Scaling Crowdsourced Election Monitoring: Construction and Evaluation of Classification Models for Multilingual and Cross-Domain Classification Settings
This addresses a scaling bottleneck for organizations using crowdsourced election monitoring, though it is incremental as it builds on existing multilingual transformer models.
The paper tackled scaling crowdsourced election monitoring by developing automated classification models for multilingual and cross-domain settings, achieving F1-scores of 77% for informativeness detection and 75% for information type classification, with cross-domain transfer showing 59% in zero-shot and 63% in few-shot settings.
The adoption of crowdsourced election monitoring as a complementary alternative to traditional election monitoring is on the rise. Yet, its reliance on digital response volunteers to manually process incoming election reports poses a significant scaling bottleneck. In this paper, we address the challenge of scaling crowdsourced election monitoring by advancing the task of automated classification of crowdsourced election reports to multilingual and cross-domain classification settings. We propose a two-step classification approach of first identifying informative reports and then categorising them into distinct information types. We conduct classification experiments using multilingual transformer models such as XLM-RoBERTa and multilingual embeddings such as SBERT, augmented with linguistically motivated features. Our approach achieves F1-Scores of 77\% for informativeness detection and 75\% for information type classification.
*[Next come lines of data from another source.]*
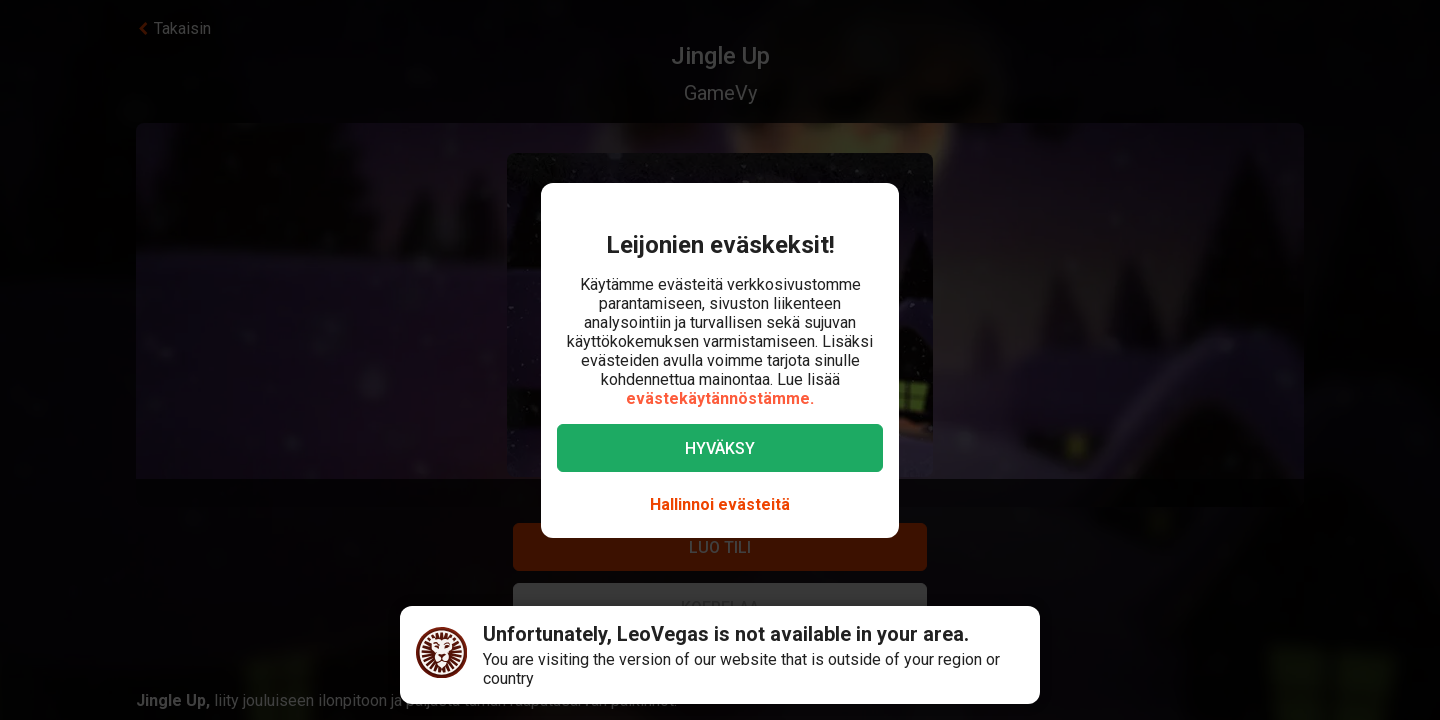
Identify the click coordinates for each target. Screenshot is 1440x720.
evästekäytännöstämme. (720, 398)
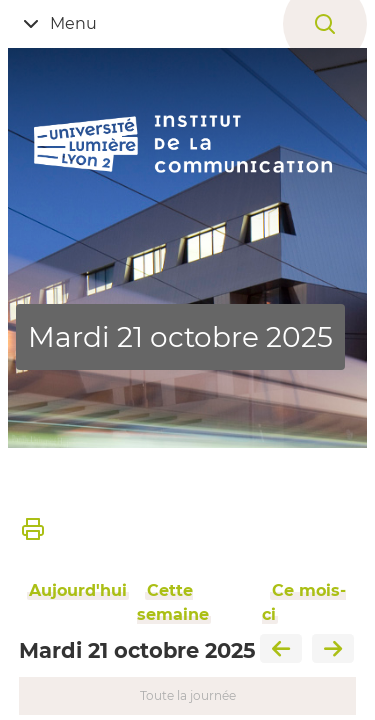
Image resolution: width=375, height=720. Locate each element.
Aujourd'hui (78, 590)
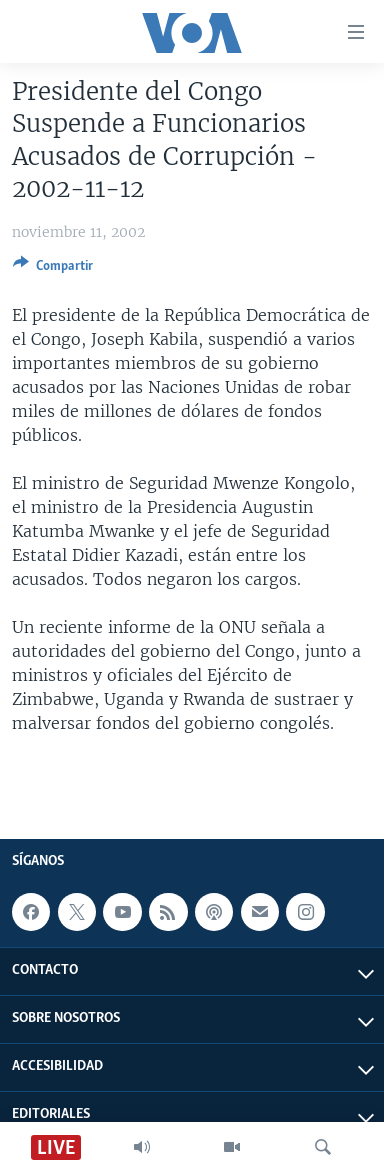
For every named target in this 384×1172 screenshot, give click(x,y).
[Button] (53, 269)
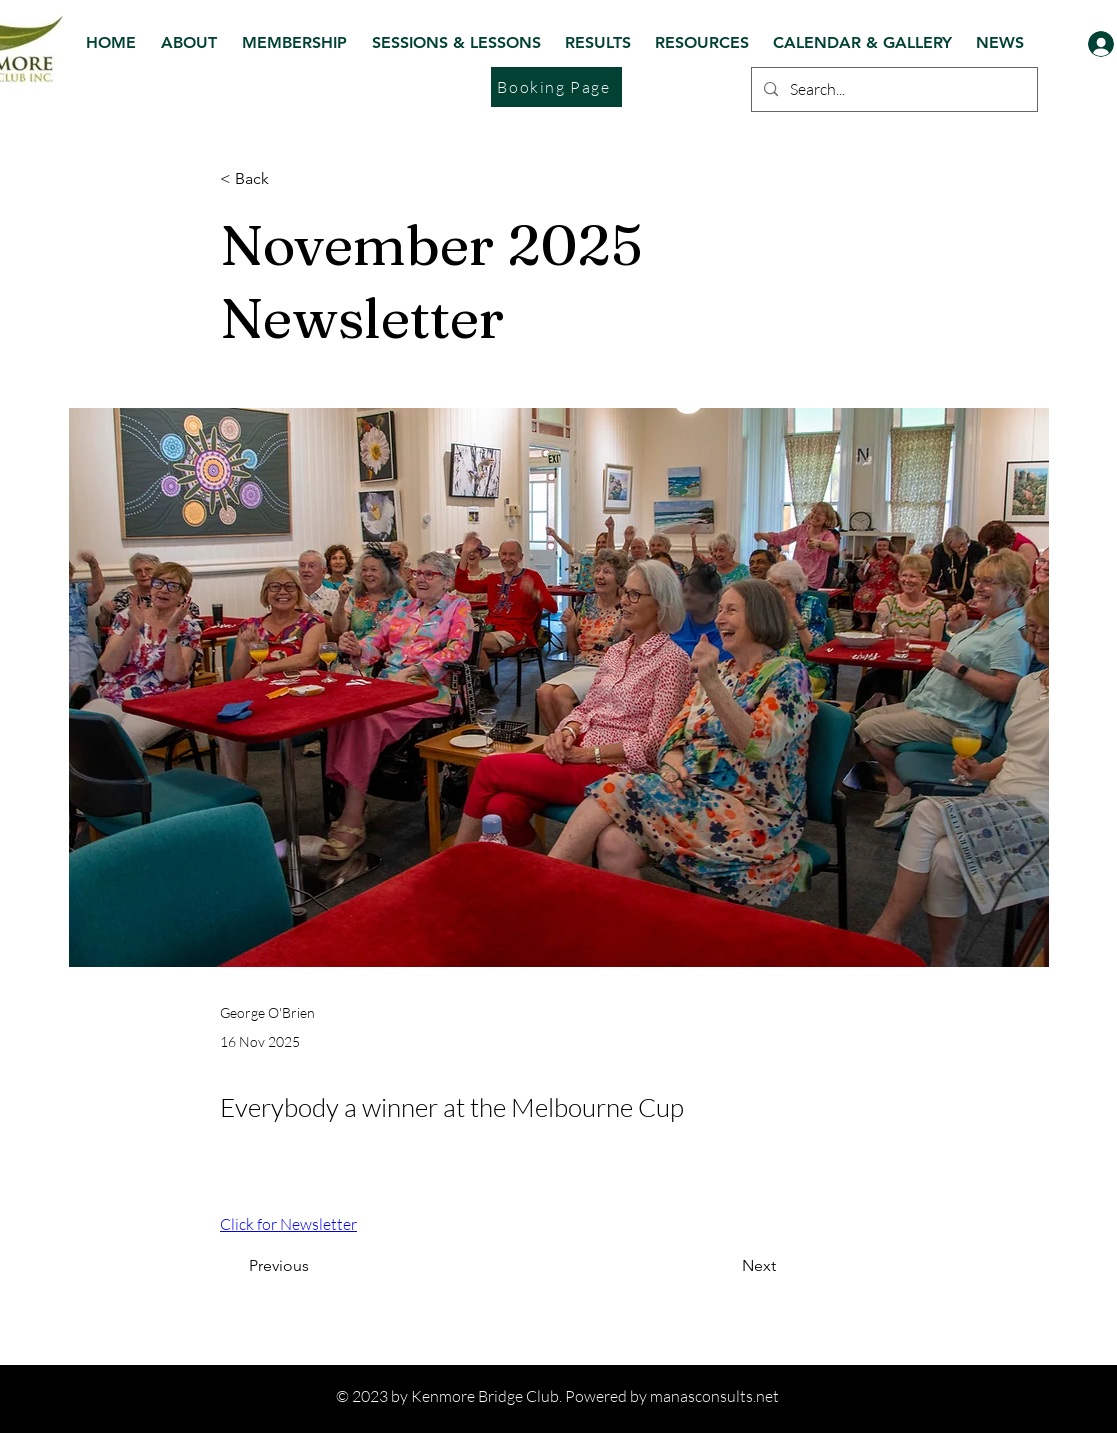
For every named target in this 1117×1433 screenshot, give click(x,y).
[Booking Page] (556, 87)
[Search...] (892, 89)
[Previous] (259, 1266)
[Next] (808, 1266)
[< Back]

We conduct cross-domain experiments, applying models trained in a source electoral domain to a new target electoral domain in zero-shot and few-shot classification settings. Our results show promising potential for model transfer across electoral domains, with F1-Scores of 59\% in zero-shot and 63\% in few-shot settings. However, our analysis also reveals a performance bias in detecting informative English reports over Swahili, likely due to imbalances in the training data, indicating a need for caution when deploying classification models in real-world election scenarios.